Chikangawa pillars of silence :A nation mourns in absence of truth

By Comrade Jumbe

On the 10th of June, the Malawi Congress Party (MCP) government is preparing to erect a memorial pillar at Chikangawa—on the very soil where Vice President Dr. Saulos Klaus Chilima and eight others tragically lost their lives in a plane crash.

But as the cement dries and the stones are laid, one question hangs heavier than the fog of Chikangawa: Can a nation truly honor the dead while hiding the truth?

This is not just a memorial. This is a moment of reckoning.

Imran Jumbe

We are still weeping as the nation, still questioning, still searching for answers that the government has refused to give. Instead of clarity, they are offered ceremonies. Instead of justice, they are offered stone. And yet, “no matter how long the night, the day is sure to come”—and with it, the truth must rise.

They are preparing for memorial yet no one tells us what really happened,before pillars of memorial at chikangawa the nation demanding to know these,

Where is the black box, the voice of the final moments?

Why was there no trace of blood or visible trauma on any of the victims—a chilling detail that defies the nature of such a crash?

Who informed President Chakwera that the plane reached Mzuzu and turned back due to fogs?

Why there was no any prominent member of Malawi congress party in the plane?

And perhaps most haunting of all, why was President Chakwera in Germany, meeting with those allegedly involved in the investigation, while the country cried out for answers?

These are not political questions. They are human questions. They are the cries of a grieving nation that refuses to be silenced.

It is deeply disheartening, and frankly embarrassing, that instead of facing the nation with transparency and truth, the government chooses symbolism. But “you cannot cover fire with ashes.” A memorial built on unanswered questions is not a symbol of honor—it is a monument to denial.

Before we set stone upon stone at Chikangawa, let us first lay the foundation of truth.

Let the black box speak. Let real forensic experts of genuine commission of enquiry testify. Let those in power account for their words and actions in those fateful hours.

We do not oppose remembrance by the government —we demand it.
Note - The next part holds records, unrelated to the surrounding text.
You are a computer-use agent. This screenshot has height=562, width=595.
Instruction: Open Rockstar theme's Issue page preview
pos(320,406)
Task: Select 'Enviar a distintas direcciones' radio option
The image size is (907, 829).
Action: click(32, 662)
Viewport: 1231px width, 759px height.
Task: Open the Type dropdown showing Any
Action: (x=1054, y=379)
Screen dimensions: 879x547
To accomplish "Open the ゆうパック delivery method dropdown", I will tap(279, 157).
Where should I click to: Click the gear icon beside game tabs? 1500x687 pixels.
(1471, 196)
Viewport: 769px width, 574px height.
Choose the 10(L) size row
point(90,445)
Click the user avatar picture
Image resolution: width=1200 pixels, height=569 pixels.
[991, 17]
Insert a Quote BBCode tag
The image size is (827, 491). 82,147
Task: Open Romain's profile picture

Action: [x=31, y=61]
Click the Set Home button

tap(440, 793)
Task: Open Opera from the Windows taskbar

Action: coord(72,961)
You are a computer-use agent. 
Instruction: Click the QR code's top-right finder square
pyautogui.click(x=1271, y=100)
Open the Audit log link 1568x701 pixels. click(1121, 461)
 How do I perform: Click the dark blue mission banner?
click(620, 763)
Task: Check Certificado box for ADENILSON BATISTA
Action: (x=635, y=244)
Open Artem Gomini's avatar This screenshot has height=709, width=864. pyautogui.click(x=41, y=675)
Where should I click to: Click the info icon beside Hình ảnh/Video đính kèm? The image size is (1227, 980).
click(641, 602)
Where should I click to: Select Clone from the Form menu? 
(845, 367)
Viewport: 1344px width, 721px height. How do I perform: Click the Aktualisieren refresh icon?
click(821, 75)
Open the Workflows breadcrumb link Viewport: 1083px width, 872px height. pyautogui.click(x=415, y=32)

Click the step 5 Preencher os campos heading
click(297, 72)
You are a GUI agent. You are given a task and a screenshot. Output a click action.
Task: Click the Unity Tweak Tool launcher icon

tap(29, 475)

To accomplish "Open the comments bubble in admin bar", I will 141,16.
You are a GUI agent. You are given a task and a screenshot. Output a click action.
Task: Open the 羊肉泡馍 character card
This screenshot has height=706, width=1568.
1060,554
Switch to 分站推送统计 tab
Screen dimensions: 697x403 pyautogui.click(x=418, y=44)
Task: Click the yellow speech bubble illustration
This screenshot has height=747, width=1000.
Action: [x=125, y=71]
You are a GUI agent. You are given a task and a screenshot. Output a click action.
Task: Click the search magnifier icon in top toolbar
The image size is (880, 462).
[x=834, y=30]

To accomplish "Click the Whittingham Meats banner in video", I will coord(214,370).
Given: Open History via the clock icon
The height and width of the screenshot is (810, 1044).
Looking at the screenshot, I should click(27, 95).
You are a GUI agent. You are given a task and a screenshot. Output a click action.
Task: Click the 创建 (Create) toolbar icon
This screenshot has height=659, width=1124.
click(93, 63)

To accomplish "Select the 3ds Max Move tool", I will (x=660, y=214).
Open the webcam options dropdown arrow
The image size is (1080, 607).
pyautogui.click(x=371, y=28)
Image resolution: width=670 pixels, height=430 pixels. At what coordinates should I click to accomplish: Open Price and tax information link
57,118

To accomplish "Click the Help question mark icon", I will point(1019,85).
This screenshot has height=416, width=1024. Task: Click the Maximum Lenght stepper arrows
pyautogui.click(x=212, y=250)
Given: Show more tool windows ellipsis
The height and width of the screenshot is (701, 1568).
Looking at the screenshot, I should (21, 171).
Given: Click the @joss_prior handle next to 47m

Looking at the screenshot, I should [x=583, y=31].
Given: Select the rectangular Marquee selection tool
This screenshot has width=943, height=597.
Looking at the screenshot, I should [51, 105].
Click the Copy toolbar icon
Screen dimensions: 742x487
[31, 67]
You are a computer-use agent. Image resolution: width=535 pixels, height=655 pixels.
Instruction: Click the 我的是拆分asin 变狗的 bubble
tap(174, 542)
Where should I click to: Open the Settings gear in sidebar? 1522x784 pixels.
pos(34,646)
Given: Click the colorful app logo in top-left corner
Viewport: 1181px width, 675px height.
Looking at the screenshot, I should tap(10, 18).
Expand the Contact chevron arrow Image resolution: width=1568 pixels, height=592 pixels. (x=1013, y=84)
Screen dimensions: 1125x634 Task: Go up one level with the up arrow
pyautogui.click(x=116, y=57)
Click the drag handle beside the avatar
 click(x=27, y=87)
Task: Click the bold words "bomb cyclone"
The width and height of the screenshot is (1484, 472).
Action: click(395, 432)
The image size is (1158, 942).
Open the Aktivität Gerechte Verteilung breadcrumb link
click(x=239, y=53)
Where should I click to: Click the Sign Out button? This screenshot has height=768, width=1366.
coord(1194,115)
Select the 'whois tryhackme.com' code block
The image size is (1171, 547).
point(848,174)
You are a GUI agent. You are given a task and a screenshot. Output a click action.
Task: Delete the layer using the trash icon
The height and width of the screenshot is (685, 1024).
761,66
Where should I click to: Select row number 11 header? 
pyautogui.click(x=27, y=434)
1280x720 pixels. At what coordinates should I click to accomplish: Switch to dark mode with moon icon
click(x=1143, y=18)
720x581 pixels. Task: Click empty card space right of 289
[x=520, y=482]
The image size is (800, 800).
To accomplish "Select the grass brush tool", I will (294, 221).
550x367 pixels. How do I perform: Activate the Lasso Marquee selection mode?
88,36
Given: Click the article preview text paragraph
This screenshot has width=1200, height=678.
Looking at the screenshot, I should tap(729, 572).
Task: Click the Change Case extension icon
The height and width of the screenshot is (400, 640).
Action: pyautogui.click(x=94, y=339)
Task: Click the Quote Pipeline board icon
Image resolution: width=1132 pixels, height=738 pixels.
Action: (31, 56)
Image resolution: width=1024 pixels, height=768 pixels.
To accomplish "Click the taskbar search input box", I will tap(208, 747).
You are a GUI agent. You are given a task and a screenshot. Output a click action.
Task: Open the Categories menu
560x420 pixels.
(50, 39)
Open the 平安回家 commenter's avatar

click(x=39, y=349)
But remembrance without truth is a betrayal.

People are tired of pretending, We do not need staged grief. We need truth.

We need accountability. We need justice for Dr. Chilima, for the eight souls who perished with him, and for the generations watching, learning what kind of nation we are becoming.

The government must understand: it is not memorials that history remembers, but truth.

Until the truth is told, the pillar at Chikangawa will not stand as a symbol of honor. It will stand as a scar of silence, a wound disguised as tribute.

And Malawi will keep asking, keep remembering—not the ceremony, but the silence of truth that followed the crash.

Justice delayed is a nation betrayed.

MY PEN 🖊 IS MIGHTIER THAN A SWORD.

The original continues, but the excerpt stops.